▼

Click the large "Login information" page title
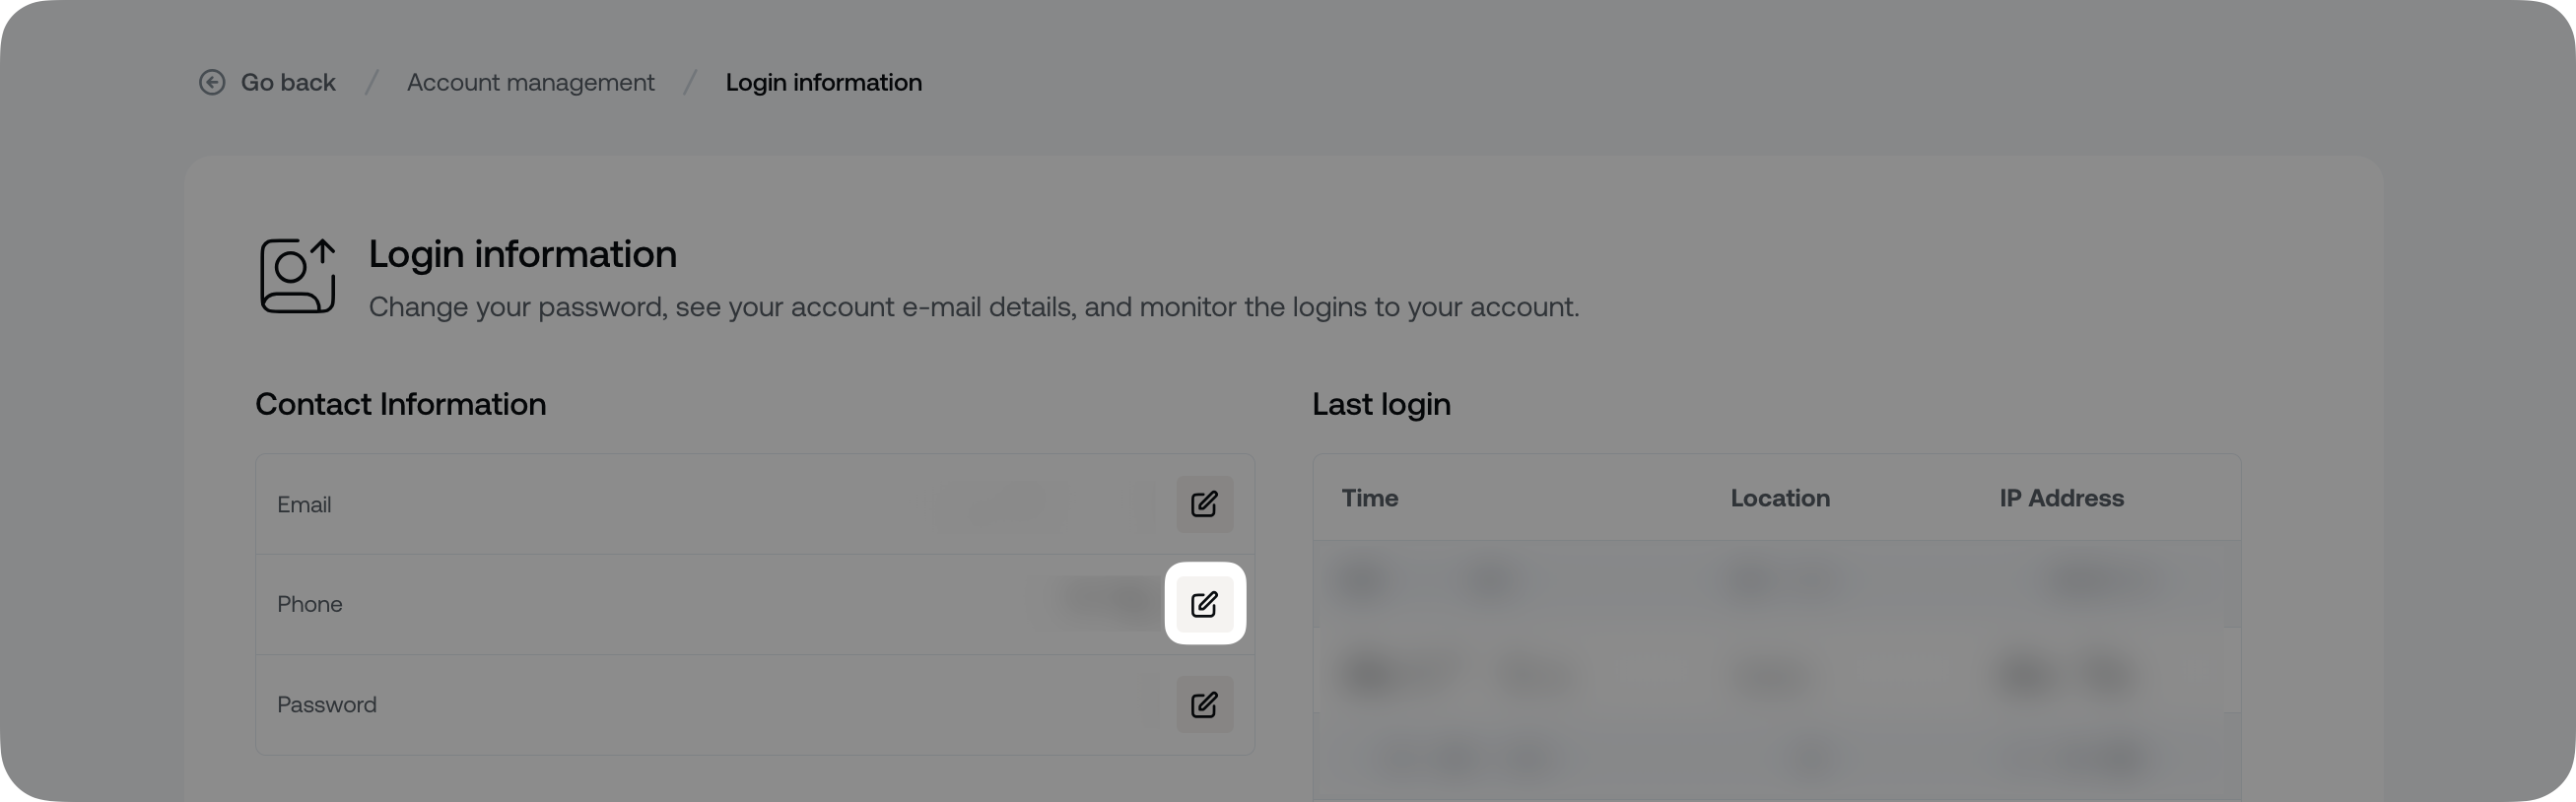The width and height of the screenshot is (2576, 802). (x=522, y=254)
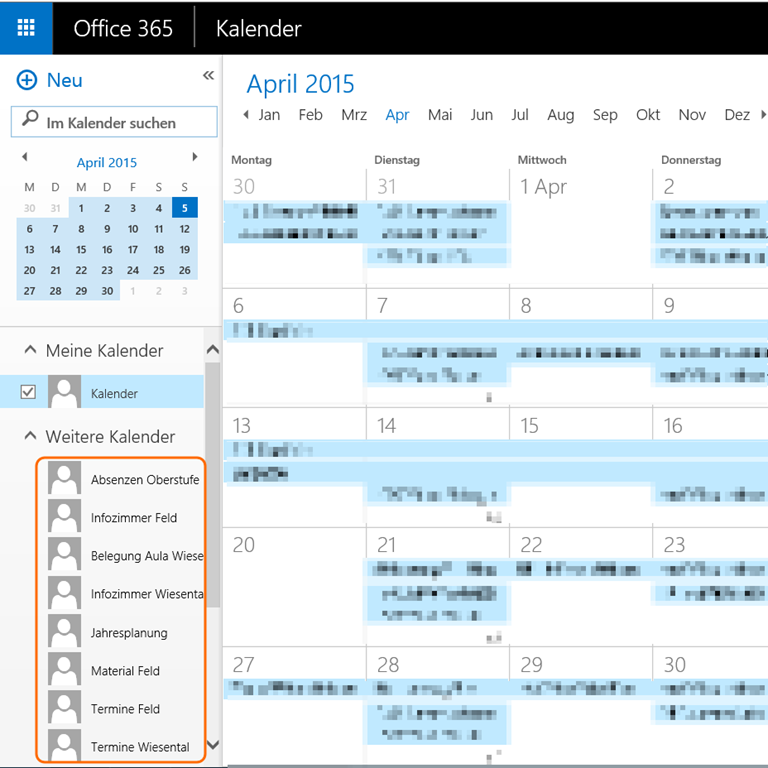This screenshot has width=768, height=768.
Task: Open the April 2015 month picker heading
Action: pyautogui.click(x=300, y=84)
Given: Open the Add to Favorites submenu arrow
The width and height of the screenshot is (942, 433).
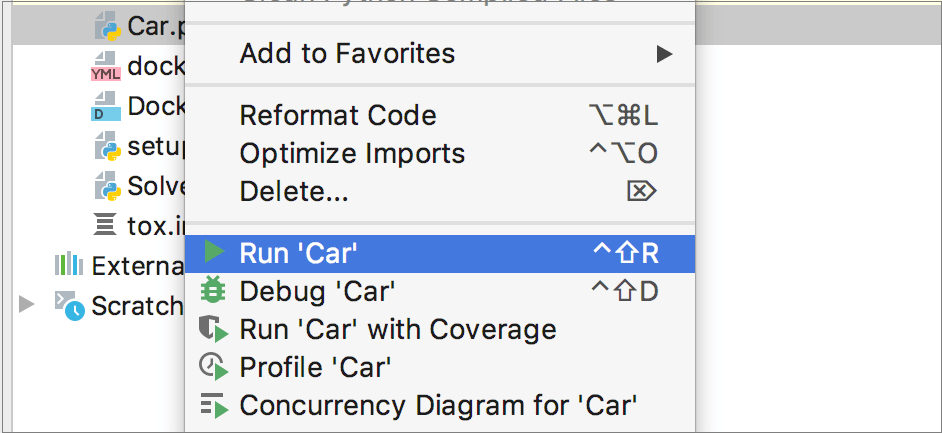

▲

**Work to be completed**
I need the lines from the line containing "Given: Open the" through the final line of the listing duplicated exactly, both ends included, with no pictures and nothing else.

**Output of the exercise**
Given: Open the Add to Favorites submenu arrow
The width and height of the screenshot is (942, 433).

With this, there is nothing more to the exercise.